Collected data entries:
<<<<

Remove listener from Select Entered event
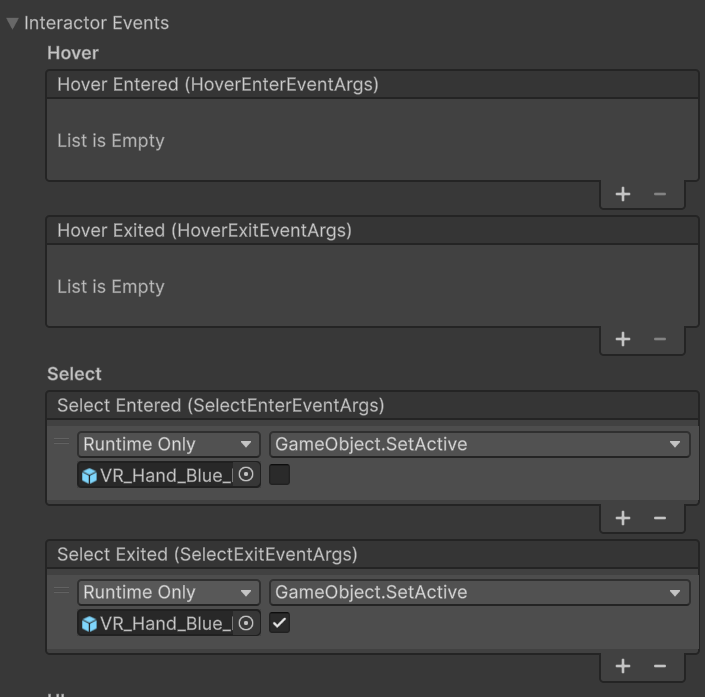705x697 pixels. 659,518
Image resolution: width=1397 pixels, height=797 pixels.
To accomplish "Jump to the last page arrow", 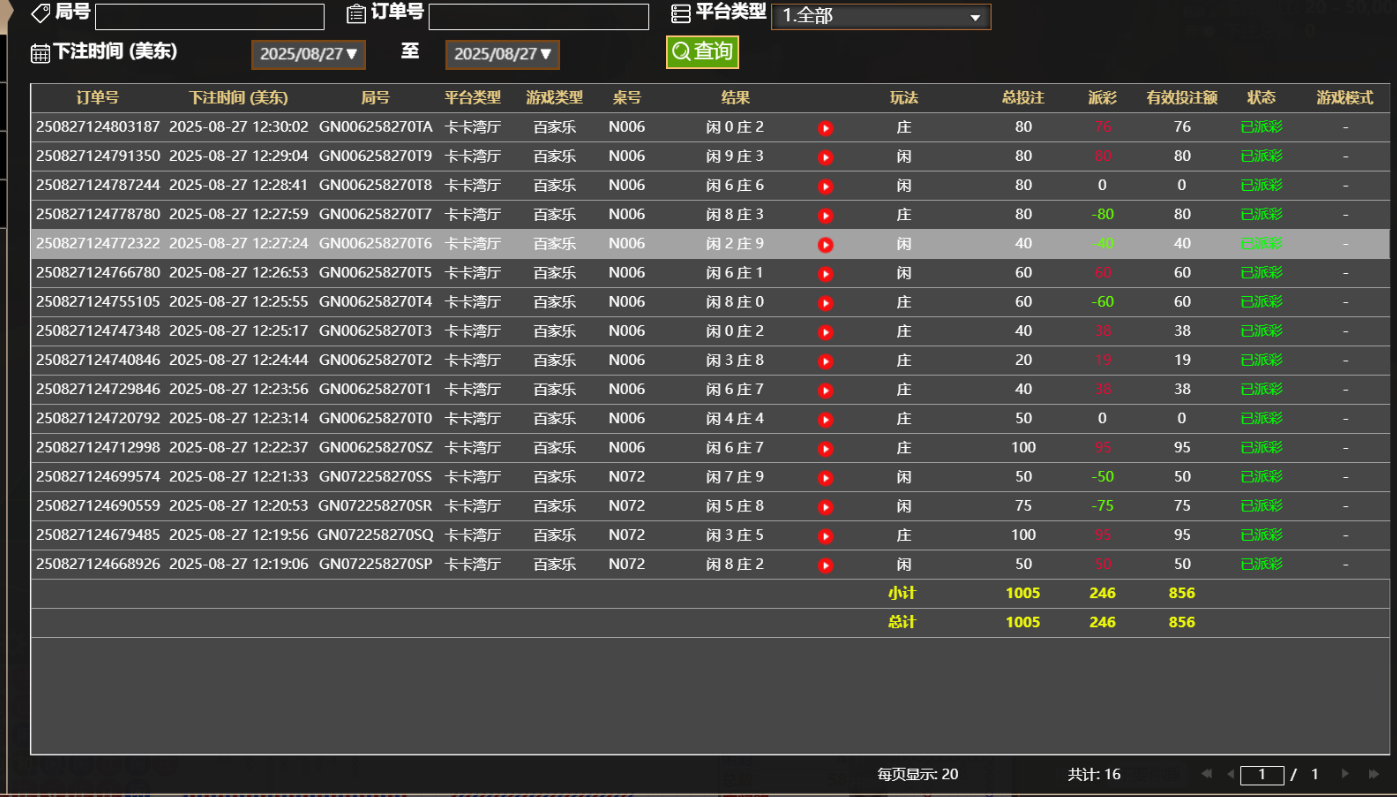I will point(1373,774).
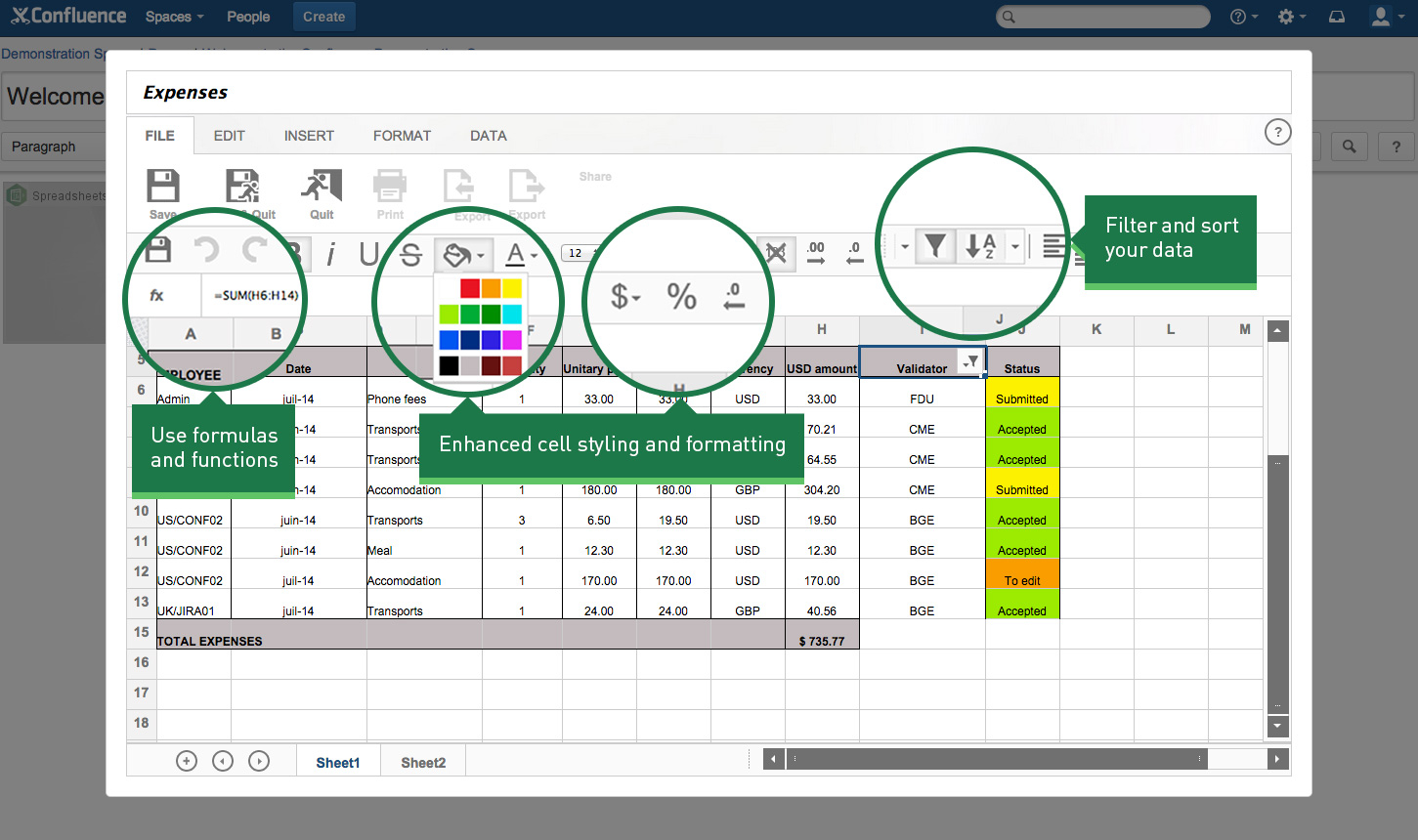Image resolution: width=1418 pixels, height=840 pixels.
Task: Switch to Sheet2
Action: (x=422, y=762)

>>>>

- [Action item]:
Each line from the start of the entries through the line with "Image resolution: width=1397" is to be restated exactly, and the pictures are to be skipped.

- [Solved problem]:
Remove listener from Select Entered event
705x697 pixels. 659,518
Image resolution: width=1397 pixels, height=797 pixels.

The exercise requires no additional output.